As observed in this lovely tribute, it was Vonnegut’s ability to characterize and humanize the frailties that bind us which made his writing so engrossing, captivating and – so often – laugh-out-loud funny.
Although he had not written very much in recent years, his death is a monumental loss. I can think of no writer who comes close to matching his humanity, humor and pure mastery of the language.
Surely it would be fitting to have a memorial to this great man. I suggest a replacement of the Pot Noodle in Times Square, perhaps surrounded by the aliens from Tralfamadore and accompanied by some of his famous one liners:
“If you want to disappoint your parents and don’t have the nerve to be gay, go into the arts.”
“I’d rather have a bottle in front of me than a frontal labotomy”

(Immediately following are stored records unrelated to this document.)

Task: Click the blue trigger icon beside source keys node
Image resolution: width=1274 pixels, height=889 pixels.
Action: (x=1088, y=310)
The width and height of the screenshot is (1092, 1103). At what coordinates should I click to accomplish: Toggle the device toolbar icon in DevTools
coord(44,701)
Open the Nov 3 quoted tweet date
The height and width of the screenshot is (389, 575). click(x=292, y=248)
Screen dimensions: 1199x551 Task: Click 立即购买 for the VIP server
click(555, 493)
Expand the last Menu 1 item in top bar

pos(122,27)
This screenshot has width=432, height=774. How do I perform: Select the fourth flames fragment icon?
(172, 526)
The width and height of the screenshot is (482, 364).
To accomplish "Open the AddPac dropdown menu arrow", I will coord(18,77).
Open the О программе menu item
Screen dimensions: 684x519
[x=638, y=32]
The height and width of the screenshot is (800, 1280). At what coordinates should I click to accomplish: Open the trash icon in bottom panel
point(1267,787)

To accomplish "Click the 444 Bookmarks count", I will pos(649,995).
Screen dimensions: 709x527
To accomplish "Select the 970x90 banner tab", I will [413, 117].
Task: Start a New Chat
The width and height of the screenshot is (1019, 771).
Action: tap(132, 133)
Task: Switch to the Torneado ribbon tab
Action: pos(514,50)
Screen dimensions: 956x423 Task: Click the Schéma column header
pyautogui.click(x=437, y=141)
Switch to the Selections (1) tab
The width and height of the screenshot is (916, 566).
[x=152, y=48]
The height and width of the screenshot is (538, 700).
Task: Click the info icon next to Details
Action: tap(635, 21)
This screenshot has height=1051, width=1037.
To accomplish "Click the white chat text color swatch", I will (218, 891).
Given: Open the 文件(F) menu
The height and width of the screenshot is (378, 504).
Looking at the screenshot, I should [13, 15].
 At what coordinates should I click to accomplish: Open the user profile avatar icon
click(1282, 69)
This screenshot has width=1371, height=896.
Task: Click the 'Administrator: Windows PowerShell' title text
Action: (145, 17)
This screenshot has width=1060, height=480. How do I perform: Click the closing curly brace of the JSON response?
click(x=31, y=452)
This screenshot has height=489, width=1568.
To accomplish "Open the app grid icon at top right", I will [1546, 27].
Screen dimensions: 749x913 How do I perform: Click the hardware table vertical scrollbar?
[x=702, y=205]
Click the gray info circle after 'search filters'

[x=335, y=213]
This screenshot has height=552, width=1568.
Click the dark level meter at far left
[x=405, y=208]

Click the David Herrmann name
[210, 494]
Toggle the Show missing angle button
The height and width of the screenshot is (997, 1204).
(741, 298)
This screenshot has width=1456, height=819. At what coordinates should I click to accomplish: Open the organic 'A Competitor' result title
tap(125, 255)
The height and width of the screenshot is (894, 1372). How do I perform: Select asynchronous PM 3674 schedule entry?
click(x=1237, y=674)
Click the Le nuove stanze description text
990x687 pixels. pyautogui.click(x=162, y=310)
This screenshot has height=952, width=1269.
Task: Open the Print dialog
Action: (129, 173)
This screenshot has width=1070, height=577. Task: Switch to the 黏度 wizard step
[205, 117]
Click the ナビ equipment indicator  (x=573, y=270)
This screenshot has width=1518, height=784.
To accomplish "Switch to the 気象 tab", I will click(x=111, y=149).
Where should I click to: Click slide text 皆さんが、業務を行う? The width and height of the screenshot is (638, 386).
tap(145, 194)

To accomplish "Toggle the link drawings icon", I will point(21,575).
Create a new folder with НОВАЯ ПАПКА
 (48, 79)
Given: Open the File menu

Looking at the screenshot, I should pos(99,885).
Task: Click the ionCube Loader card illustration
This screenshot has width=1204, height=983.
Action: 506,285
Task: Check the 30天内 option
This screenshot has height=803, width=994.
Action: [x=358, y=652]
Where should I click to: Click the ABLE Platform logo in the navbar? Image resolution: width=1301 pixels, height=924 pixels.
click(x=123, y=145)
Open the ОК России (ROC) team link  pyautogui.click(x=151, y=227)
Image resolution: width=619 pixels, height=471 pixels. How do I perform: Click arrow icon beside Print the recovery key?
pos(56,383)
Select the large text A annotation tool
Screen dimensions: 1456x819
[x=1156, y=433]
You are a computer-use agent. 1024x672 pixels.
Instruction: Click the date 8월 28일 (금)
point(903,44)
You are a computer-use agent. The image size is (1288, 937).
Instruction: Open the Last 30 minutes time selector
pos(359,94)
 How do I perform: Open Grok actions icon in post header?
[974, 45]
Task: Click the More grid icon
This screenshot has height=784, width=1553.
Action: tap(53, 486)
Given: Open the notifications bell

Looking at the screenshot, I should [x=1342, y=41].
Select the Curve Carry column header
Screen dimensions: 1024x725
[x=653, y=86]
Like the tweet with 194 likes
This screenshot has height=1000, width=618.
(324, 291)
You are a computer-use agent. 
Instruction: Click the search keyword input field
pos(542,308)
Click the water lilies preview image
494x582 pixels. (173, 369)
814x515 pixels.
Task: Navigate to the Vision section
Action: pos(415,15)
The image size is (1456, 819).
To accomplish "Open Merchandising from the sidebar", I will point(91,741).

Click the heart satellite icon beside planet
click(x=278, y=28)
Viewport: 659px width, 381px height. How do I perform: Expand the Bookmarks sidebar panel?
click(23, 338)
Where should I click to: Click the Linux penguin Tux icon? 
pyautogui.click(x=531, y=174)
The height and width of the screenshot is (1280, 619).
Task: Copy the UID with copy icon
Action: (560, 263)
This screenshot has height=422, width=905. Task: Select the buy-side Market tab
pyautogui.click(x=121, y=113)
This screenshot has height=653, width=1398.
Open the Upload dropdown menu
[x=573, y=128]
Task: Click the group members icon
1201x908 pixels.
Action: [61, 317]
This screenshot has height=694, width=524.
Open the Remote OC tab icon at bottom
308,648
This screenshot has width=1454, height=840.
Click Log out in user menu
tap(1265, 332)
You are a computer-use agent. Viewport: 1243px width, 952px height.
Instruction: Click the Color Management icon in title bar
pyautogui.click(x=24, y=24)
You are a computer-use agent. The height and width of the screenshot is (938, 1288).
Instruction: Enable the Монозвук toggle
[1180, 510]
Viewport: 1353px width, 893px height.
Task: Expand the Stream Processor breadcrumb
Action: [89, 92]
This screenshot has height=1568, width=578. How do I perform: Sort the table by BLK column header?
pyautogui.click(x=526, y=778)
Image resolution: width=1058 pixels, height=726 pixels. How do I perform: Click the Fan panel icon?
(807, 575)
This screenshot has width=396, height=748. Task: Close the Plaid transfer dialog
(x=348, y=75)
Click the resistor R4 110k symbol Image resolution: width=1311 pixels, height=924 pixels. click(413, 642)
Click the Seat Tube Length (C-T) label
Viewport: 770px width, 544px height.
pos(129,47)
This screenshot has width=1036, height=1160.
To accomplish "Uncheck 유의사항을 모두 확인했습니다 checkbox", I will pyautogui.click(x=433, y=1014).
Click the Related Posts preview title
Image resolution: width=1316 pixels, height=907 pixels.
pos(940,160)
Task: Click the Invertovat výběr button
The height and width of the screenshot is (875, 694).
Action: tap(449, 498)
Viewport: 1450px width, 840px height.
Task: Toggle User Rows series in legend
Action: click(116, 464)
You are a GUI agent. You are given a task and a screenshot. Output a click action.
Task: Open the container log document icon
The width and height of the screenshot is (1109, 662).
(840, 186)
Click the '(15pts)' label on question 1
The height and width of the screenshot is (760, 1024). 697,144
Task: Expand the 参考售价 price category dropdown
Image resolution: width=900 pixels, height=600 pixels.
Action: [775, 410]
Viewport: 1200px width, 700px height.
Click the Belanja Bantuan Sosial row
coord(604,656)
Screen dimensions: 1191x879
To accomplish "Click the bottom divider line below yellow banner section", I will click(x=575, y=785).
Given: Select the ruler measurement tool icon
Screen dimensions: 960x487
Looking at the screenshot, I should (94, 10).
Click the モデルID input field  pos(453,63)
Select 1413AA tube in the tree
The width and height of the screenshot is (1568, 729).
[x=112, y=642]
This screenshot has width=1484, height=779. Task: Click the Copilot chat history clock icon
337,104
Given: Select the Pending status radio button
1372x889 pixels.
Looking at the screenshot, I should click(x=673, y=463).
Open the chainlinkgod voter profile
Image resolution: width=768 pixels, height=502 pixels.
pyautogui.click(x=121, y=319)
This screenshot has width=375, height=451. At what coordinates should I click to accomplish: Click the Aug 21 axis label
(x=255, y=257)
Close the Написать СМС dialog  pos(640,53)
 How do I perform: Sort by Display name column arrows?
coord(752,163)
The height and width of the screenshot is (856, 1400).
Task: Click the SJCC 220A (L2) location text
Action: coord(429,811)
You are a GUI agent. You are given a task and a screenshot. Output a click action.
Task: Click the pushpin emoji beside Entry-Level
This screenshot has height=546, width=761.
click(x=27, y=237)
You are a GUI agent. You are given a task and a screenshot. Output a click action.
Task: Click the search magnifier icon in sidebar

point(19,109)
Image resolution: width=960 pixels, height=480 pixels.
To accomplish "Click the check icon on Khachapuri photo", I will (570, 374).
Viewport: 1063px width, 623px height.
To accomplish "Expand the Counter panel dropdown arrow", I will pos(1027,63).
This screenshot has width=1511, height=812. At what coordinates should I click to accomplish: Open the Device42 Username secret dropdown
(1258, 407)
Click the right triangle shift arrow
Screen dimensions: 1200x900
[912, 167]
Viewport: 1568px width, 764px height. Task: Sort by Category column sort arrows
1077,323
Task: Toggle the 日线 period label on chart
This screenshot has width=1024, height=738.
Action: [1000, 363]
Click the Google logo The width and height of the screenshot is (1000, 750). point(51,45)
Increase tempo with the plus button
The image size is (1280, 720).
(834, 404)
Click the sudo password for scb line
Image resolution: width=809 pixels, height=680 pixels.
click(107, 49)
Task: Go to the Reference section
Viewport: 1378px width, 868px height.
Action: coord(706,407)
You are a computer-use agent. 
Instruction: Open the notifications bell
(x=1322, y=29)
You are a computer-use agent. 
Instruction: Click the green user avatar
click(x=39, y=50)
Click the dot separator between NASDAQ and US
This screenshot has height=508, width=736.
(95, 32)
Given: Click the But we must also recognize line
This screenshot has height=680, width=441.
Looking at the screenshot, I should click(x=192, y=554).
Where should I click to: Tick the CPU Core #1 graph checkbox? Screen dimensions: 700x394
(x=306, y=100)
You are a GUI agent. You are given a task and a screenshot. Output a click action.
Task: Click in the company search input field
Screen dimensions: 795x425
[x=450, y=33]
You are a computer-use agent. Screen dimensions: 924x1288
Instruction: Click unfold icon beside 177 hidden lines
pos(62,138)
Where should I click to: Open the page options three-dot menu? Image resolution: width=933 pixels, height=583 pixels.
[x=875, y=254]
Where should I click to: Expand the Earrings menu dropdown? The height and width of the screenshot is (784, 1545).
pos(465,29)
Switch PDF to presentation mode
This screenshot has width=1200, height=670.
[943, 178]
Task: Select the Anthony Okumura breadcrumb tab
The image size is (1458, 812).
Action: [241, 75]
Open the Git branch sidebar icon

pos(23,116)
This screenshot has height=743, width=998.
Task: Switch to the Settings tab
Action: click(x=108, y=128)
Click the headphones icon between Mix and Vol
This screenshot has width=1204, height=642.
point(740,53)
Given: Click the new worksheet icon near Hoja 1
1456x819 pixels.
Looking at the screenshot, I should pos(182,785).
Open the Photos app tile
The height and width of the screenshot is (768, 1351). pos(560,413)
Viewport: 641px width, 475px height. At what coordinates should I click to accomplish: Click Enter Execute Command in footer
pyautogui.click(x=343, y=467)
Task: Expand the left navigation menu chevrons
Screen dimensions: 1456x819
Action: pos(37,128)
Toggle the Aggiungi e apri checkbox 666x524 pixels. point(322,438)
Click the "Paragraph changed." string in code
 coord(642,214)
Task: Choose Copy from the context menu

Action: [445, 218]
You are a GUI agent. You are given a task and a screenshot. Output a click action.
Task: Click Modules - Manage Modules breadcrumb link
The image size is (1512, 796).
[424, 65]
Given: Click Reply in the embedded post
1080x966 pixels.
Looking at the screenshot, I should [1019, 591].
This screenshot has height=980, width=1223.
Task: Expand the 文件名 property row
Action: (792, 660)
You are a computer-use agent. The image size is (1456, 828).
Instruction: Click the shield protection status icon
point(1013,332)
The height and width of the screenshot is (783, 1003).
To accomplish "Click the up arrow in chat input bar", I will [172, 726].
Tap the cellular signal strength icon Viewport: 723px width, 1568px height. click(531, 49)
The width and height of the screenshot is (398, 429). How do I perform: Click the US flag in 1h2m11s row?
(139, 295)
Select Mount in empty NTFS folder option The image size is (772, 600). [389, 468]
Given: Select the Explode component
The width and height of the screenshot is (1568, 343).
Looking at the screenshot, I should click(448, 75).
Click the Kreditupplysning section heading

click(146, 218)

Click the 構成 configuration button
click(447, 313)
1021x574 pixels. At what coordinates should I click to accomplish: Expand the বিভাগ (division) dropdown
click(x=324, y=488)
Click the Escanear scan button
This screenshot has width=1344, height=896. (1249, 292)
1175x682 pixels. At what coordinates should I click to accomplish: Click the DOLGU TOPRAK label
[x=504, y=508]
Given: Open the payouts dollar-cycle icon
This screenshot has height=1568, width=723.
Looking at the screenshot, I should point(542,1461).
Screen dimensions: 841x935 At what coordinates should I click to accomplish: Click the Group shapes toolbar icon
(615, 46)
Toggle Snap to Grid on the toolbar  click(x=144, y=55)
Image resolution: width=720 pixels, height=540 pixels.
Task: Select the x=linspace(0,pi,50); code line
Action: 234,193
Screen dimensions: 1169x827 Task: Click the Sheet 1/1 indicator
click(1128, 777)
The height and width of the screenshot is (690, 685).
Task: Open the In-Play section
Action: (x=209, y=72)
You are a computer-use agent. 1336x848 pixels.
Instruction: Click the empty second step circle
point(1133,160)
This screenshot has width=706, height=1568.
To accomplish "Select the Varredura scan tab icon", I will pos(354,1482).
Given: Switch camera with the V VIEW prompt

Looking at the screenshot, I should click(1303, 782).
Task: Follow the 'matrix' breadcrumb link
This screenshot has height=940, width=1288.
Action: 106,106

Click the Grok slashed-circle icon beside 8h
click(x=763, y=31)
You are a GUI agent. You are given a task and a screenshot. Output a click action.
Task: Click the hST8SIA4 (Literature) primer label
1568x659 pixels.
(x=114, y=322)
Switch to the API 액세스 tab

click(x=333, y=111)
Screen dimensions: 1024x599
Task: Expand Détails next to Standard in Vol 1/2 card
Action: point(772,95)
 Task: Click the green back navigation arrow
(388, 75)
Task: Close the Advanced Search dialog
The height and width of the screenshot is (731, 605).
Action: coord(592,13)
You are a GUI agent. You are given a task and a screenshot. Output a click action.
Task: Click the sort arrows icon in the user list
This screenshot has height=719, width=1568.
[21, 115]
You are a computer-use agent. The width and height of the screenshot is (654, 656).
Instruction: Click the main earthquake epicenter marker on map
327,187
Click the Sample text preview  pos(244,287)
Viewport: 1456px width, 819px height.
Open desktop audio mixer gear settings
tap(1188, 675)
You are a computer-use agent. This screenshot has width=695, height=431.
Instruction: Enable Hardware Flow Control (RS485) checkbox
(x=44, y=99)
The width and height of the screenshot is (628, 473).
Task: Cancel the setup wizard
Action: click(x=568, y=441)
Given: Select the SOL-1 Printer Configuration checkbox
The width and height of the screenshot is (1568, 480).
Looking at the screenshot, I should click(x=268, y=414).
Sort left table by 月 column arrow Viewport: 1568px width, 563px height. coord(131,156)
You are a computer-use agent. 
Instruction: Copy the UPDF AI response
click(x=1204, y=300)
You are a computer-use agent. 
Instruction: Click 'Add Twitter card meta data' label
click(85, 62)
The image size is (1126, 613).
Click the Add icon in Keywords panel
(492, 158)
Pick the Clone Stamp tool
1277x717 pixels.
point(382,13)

NB: the title of this is ironic and borrowed from Vonnegut himself. In a quote about Isaac Asimov:
“Do you know what a Humanist is? I am honorary president of the American Humanist Association, having succeeded the late, great science fiction writer Isaac Asimov in that functionless capacity. We Humanists try to behave well without any expectation of rewards or punishments in an afterlife. We serve as best we can the only abstraction with which we have any real familiarity, which is our community.
We had a memorial services for Isaac a few years back, and at one point I said, “Isaac is up in Heaven now.” It was the funniest thing I could have said to a group of Humanists. I rolled them in the aisles. It was several minutes before order could be restored. And if I should ever die, God forbid, I hope you will say, “Kurt is up in Heaven now.” That’s my favorite joke.”